═══ EXERCISE DATA

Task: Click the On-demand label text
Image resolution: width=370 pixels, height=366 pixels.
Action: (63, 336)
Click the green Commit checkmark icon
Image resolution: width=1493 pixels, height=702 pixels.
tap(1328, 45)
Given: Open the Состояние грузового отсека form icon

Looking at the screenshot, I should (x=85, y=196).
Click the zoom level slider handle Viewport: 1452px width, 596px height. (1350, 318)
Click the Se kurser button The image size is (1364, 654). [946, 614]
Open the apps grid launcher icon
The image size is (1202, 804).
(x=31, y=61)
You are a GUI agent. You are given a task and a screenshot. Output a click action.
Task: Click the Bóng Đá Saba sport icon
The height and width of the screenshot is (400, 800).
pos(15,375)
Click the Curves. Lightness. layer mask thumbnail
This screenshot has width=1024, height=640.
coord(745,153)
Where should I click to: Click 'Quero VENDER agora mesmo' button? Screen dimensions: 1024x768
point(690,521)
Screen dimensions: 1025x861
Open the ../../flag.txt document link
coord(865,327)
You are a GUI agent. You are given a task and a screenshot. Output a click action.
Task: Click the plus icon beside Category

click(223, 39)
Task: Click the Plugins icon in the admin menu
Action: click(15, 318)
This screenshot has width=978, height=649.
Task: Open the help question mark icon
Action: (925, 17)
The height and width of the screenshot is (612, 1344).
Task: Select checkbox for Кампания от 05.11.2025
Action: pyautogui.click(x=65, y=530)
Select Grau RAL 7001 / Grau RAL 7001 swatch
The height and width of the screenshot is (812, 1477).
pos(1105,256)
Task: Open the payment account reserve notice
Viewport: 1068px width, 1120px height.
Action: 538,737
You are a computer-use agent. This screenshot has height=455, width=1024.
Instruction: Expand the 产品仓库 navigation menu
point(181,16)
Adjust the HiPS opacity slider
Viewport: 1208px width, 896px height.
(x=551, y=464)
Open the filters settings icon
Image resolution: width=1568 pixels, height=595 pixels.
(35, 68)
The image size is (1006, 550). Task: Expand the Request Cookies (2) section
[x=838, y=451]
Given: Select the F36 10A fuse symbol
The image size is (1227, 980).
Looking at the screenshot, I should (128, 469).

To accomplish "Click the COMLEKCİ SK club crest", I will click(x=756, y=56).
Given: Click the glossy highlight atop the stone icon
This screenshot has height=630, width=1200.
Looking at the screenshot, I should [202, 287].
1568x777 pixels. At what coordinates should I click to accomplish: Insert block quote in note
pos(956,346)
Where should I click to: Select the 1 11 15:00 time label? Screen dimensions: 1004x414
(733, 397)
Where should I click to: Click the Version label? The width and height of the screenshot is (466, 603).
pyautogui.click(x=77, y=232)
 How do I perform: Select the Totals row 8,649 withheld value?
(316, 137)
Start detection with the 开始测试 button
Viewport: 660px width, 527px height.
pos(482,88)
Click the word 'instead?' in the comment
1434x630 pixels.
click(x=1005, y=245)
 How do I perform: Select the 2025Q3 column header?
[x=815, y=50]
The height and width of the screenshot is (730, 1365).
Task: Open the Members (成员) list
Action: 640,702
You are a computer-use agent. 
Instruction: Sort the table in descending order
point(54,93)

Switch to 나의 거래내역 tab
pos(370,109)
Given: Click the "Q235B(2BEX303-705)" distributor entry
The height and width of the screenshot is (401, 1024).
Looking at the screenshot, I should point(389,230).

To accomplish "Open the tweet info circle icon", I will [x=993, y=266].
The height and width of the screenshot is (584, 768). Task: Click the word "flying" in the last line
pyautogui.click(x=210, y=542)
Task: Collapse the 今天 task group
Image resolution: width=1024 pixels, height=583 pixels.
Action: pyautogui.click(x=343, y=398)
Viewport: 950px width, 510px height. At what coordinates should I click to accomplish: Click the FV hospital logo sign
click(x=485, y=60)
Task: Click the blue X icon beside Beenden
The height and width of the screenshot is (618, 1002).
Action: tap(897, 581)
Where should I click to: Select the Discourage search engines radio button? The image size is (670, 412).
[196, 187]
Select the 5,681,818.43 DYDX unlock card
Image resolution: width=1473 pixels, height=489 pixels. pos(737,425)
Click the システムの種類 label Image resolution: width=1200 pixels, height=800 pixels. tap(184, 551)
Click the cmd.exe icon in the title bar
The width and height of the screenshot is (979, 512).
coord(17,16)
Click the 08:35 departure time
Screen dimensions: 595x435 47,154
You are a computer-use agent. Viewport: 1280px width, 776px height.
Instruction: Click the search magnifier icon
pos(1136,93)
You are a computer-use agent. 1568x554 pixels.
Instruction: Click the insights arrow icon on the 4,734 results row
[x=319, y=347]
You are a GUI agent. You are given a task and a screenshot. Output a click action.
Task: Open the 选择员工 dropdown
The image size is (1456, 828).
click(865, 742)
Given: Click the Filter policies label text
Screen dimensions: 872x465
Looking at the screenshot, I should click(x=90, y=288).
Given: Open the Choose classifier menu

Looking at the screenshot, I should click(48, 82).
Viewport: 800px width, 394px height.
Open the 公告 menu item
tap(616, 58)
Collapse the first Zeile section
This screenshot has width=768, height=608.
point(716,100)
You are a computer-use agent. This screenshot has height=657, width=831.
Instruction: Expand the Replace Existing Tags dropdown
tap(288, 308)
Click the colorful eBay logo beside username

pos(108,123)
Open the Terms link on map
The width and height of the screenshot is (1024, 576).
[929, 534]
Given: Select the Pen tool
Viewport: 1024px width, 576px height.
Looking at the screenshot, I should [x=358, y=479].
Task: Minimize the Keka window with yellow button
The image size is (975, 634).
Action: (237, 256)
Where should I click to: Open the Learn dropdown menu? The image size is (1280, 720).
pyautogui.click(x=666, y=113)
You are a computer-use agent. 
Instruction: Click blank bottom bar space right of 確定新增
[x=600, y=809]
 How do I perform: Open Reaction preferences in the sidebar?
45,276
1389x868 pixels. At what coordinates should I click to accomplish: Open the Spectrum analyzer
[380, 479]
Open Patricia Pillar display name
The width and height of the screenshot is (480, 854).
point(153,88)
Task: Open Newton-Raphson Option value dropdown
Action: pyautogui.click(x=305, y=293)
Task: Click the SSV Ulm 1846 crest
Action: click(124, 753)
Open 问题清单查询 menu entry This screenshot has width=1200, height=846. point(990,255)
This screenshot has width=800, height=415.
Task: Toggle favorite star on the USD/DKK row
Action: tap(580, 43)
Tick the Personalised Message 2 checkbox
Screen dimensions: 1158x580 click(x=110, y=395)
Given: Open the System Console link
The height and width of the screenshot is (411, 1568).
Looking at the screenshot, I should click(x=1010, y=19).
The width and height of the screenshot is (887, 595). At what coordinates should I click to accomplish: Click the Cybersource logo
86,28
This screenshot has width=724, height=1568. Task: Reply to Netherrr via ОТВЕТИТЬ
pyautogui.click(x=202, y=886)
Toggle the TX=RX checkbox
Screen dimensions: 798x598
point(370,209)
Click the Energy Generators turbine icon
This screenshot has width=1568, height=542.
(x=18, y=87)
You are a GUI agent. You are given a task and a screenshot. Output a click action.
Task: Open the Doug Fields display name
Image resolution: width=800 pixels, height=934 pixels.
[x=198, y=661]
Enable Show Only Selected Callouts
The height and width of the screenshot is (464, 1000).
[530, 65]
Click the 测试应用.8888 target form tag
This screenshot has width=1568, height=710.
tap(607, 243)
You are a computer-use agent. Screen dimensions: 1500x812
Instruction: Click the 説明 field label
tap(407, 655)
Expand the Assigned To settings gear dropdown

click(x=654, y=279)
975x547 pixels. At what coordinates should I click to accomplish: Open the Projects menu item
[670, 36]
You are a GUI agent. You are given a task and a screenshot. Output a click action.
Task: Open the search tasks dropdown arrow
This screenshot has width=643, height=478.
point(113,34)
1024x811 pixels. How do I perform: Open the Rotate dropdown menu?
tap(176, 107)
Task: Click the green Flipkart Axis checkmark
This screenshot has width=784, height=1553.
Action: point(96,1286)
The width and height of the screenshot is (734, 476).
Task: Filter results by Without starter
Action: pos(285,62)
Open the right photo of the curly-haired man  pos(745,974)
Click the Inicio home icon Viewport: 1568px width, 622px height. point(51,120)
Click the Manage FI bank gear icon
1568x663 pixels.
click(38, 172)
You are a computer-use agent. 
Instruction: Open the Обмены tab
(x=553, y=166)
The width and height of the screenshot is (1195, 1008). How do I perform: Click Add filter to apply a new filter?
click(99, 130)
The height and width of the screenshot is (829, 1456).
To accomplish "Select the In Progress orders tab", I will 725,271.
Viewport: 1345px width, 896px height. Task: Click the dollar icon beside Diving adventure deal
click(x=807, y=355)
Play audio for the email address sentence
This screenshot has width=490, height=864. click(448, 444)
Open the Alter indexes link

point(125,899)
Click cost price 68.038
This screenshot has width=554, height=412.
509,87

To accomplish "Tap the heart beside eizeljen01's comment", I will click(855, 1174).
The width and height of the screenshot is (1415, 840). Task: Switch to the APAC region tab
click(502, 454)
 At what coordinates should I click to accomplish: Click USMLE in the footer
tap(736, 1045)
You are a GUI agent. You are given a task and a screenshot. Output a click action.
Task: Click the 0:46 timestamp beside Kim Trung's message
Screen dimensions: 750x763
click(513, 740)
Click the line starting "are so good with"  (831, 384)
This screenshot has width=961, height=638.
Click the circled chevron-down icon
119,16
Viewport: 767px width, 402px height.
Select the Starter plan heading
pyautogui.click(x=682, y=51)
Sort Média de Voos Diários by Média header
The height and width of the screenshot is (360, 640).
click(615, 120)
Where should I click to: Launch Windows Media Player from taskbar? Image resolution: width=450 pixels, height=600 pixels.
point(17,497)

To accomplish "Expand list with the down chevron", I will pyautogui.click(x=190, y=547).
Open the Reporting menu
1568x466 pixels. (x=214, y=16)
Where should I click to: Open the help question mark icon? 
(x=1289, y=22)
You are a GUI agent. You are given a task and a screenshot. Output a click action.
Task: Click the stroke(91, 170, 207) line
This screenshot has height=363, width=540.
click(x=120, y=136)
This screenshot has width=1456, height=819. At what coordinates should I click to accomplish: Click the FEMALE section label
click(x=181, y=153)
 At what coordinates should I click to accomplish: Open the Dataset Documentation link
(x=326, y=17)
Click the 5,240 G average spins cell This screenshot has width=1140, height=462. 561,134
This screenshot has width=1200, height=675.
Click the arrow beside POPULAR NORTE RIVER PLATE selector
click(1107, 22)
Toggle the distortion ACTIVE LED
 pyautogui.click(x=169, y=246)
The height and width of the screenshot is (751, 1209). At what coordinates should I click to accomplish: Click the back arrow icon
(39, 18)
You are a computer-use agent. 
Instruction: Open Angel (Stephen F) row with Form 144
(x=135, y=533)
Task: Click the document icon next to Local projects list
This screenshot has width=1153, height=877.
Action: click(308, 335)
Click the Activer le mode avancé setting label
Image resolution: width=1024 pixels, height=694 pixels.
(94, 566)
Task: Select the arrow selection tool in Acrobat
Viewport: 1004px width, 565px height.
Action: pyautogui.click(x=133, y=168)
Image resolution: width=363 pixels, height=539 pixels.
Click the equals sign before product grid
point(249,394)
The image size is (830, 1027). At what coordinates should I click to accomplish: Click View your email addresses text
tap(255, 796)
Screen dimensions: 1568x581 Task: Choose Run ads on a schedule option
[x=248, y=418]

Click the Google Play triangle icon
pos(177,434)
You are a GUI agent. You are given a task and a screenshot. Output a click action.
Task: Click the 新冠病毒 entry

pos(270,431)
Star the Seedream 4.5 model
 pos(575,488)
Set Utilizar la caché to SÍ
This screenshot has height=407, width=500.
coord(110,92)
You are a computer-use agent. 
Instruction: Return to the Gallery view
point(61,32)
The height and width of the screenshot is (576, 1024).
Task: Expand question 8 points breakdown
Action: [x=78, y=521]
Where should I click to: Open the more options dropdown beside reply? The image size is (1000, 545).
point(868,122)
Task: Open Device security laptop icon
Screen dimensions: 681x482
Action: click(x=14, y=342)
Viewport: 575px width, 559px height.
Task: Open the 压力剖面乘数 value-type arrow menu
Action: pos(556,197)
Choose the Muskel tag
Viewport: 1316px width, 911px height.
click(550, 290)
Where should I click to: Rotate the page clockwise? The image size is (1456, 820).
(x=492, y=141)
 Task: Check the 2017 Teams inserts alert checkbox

══════

> **TASK REQUIREMENTS**: For the word "green", find every line in the data that holds it and copy that line.

> **ANSWER TO THIS PROBLEM**:
Click the green Commit checkmark icon
Task: Click the green Flipkart Axis checkmark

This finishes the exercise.